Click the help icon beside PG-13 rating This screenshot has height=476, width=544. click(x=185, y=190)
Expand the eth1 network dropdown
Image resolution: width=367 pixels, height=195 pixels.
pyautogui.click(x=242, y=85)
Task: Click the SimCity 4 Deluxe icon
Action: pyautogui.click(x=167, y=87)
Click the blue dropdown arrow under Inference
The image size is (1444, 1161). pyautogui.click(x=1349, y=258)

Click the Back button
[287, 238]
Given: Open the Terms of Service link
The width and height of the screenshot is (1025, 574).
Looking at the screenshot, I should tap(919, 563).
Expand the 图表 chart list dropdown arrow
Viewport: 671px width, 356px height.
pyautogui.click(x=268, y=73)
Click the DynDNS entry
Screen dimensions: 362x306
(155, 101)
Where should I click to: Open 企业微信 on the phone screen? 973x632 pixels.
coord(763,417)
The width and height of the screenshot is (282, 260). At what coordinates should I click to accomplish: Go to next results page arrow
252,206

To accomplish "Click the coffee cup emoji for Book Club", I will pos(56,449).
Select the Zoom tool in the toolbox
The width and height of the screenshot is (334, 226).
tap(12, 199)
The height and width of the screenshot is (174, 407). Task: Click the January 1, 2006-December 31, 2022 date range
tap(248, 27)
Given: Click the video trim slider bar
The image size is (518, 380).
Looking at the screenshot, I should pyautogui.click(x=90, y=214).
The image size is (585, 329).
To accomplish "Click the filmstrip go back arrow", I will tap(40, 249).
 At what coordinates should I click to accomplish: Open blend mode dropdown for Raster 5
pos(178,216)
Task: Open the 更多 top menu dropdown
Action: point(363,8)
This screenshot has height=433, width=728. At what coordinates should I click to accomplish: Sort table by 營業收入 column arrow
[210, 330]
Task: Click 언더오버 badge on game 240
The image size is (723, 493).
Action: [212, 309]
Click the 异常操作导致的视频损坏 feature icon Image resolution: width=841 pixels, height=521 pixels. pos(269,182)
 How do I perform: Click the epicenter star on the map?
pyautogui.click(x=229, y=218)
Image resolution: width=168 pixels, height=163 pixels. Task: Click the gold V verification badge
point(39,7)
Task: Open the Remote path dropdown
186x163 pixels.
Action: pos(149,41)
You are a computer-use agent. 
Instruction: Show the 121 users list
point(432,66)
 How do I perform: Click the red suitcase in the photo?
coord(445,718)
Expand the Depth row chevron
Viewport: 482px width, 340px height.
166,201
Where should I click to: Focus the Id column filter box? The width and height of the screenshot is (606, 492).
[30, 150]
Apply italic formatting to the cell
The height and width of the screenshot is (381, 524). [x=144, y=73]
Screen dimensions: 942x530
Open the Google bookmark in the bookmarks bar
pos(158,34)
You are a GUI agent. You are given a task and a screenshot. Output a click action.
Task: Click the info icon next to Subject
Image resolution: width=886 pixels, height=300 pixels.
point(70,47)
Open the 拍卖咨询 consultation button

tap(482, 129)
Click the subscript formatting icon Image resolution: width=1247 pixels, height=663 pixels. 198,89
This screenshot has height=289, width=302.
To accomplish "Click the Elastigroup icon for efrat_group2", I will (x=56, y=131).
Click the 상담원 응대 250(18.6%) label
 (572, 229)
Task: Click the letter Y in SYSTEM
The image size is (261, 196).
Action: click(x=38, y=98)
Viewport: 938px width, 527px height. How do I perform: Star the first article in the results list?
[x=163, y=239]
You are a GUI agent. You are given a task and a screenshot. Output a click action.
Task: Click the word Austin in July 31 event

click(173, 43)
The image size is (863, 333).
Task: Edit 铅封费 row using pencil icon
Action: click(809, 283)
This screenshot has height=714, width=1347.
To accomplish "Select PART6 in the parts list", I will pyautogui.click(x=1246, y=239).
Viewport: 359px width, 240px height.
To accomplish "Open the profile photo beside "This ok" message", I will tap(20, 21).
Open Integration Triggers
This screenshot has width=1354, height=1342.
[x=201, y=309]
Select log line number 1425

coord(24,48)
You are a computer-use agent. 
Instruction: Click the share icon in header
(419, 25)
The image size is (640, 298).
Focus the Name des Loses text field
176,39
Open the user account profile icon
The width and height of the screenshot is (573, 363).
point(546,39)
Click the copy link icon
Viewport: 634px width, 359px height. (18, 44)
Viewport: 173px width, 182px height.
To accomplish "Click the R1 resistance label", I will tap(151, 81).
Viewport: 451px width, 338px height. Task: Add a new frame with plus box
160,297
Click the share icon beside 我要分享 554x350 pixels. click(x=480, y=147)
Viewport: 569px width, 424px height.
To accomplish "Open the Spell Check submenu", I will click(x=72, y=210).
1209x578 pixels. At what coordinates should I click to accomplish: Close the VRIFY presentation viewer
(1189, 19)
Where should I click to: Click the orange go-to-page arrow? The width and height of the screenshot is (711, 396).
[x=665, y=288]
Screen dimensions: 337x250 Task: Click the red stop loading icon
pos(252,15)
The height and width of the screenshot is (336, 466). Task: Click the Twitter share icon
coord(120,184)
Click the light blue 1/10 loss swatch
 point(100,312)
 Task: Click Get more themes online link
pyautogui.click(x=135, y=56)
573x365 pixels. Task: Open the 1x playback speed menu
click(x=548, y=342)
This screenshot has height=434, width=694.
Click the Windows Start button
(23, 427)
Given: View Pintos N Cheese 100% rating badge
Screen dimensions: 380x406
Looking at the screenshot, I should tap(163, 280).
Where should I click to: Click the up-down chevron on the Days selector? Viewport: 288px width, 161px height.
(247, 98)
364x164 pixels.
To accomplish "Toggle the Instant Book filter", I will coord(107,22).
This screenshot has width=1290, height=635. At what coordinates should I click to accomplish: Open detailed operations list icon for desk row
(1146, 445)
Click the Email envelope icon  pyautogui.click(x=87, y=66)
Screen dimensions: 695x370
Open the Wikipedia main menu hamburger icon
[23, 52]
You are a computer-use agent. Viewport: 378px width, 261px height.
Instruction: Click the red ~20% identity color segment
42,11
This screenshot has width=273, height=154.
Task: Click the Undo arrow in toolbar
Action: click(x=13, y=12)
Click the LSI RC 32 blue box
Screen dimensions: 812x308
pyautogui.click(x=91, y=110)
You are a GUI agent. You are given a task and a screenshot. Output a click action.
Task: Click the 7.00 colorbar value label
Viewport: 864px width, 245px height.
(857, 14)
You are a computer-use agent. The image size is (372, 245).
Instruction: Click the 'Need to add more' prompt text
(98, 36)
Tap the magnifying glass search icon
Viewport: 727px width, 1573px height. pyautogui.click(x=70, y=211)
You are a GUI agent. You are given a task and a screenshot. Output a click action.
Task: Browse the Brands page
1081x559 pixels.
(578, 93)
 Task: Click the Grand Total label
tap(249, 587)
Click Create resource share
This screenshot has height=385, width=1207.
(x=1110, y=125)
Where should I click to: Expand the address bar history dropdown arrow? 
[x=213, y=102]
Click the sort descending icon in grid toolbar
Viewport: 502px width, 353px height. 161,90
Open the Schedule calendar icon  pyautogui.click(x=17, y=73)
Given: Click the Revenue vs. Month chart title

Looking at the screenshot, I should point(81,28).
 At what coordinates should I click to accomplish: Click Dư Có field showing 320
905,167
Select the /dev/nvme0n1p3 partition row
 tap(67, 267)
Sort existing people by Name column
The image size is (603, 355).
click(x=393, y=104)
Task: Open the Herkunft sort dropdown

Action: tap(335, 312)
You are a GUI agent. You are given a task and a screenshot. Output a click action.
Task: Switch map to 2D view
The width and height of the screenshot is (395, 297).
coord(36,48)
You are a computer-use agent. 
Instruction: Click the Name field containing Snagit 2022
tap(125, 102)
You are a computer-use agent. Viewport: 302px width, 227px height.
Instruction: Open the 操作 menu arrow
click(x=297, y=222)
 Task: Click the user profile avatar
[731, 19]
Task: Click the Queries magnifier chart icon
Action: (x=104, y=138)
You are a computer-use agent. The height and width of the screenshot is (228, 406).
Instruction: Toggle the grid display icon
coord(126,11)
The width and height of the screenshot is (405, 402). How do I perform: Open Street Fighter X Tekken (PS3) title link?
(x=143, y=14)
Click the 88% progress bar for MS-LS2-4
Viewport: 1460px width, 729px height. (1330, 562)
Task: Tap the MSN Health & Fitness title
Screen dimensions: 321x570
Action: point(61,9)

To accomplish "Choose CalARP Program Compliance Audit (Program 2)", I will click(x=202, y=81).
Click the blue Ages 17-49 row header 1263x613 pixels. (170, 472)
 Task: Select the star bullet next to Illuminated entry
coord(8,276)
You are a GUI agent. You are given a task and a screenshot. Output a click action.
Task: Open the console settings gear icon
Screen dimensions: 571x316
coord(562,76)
=====
Exercise requirements
Give back the opening line of the records above and every line after it, up to and including the one with "Given: Click the video trim slider bar", unchanged.

Answer box
Click the help icon beside PG-13 rating This screenshot has height=476, width=544. click(x=185, y=190)
Expand the eth1 network dropdown
Image resolution: width=367 pixels, height=195 pixels.
pyautogui.click(x=242, y=85)
Task: Click the SimCity 4 Deluxe icon
Action: pyautogui.click(x=167, y=87)
Click the blue dropdown arrow under Inference
The image size is (1444, 1161). pyautogui.click(x=1349, y=258)

Click the Back button
[287, 238]
Given: Open the Terms of Service link
The width and height of the screenshot is (1025, 574).
Looking at the screenshot, I should tap(919, 563).
Expand the 图表 chart list dropdown arrow
Viewport: 671px width, 356px height.
pyautogui.click(x=268, y=73)
Click the DynDNS entry
Screen dimensions: 362x306
(155, 101)
Where should I click to: Open 企业微信 on the phone screen? 973x632 pixels.
coord(763,417)
The width and height of the screenshot is (282, 260). At what coordinates should I click to accomplish: Go to next results page arrow
252,206

To accomplish "Click the coffee cup emoji for Book Club", I will pos(56,449).
Select the Zoom tool in the toolbox
The width and height of the screenshot is (334, 226).
tap(12, 199)
The height and width of the screenshot is (174, 407). Task: Click the January 1, 2006-December 31, 2022 date range
tap(248, 27)
Given: Click the video trim slider bar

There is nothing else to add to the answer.